- [The task] Please return each entry that follows exactly as written, and keep the pictures out.

———

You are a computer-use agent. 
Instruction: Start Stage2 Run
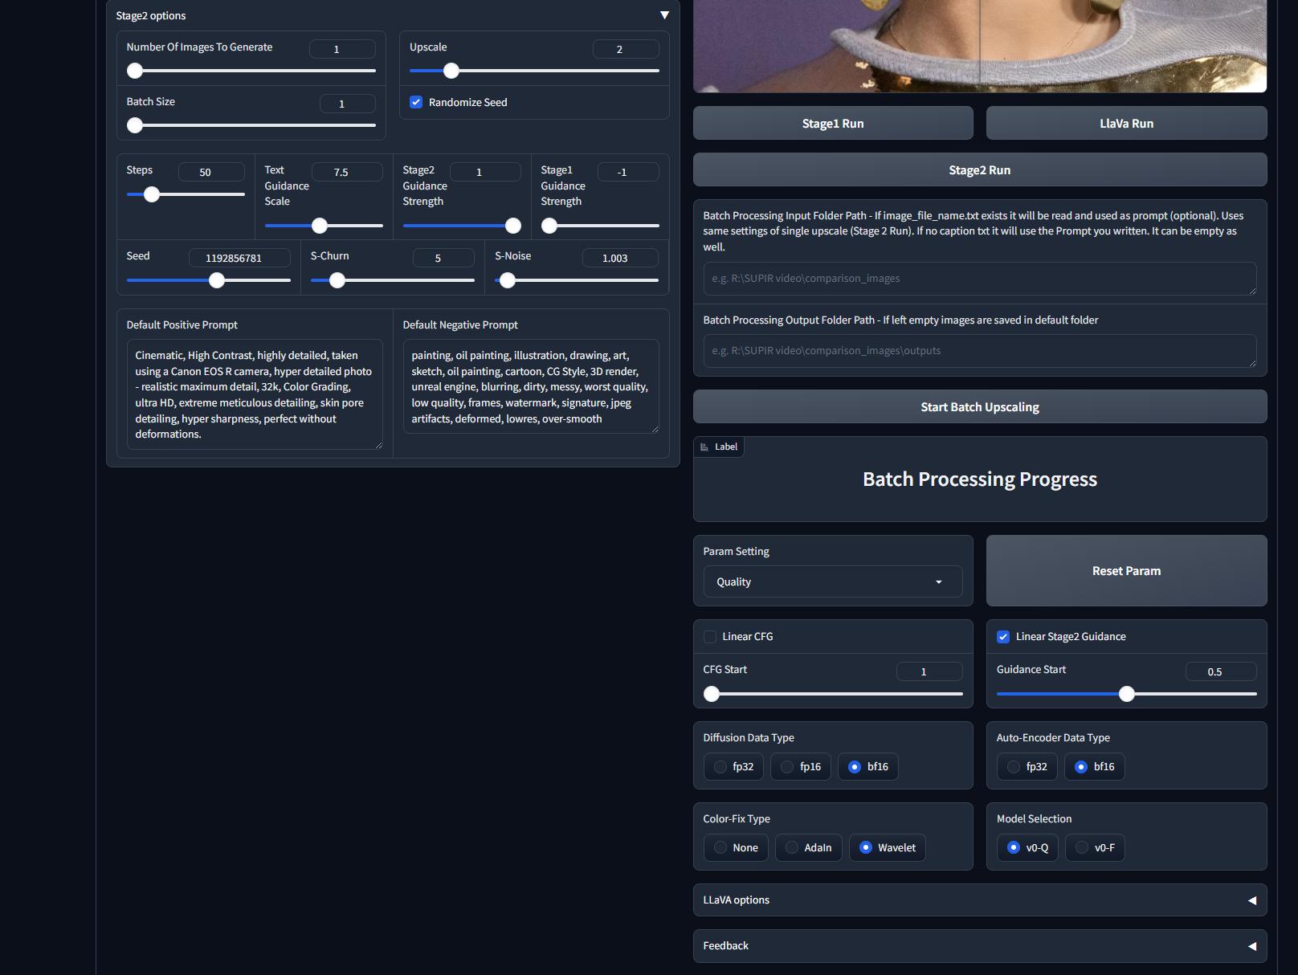pos(979,169)
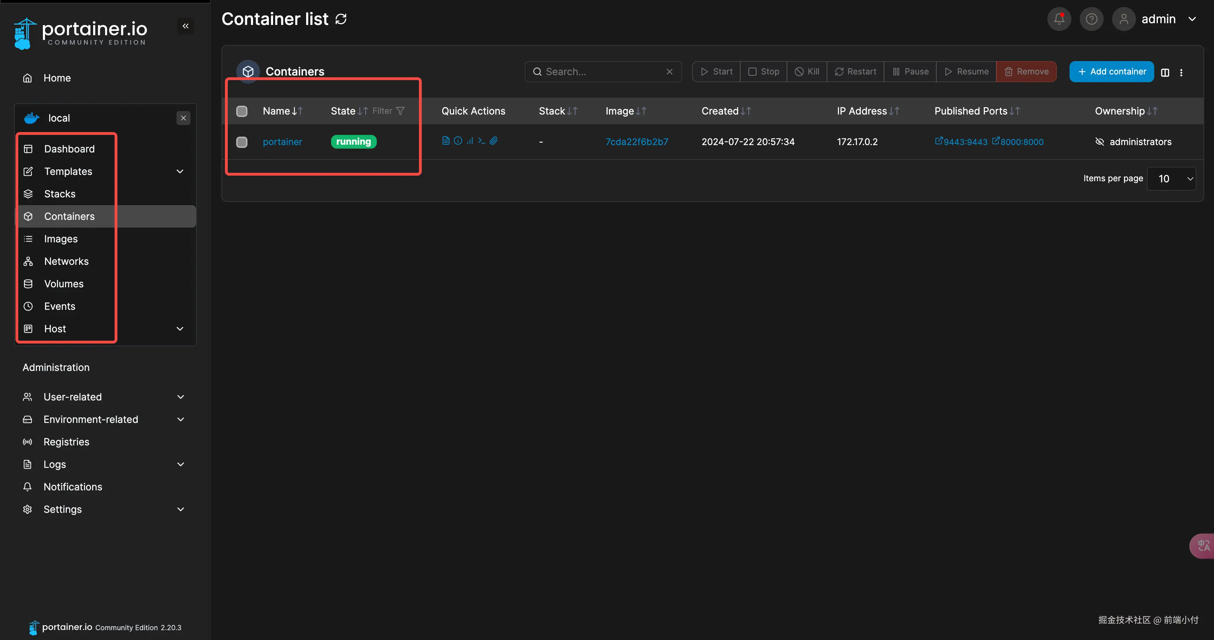The width and height of the screenshot is (1214, 640).
Task: Open the items per page dropdown
Action: (1171, 178)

———

- [Written answer]
You are a computer-use agent. 
Instruction: Start Stage2 Run
pos(979,169)
The width and height of the screenshot is (1214, 640).
Task: Open the items per page dropdown
Action: (1171, 178)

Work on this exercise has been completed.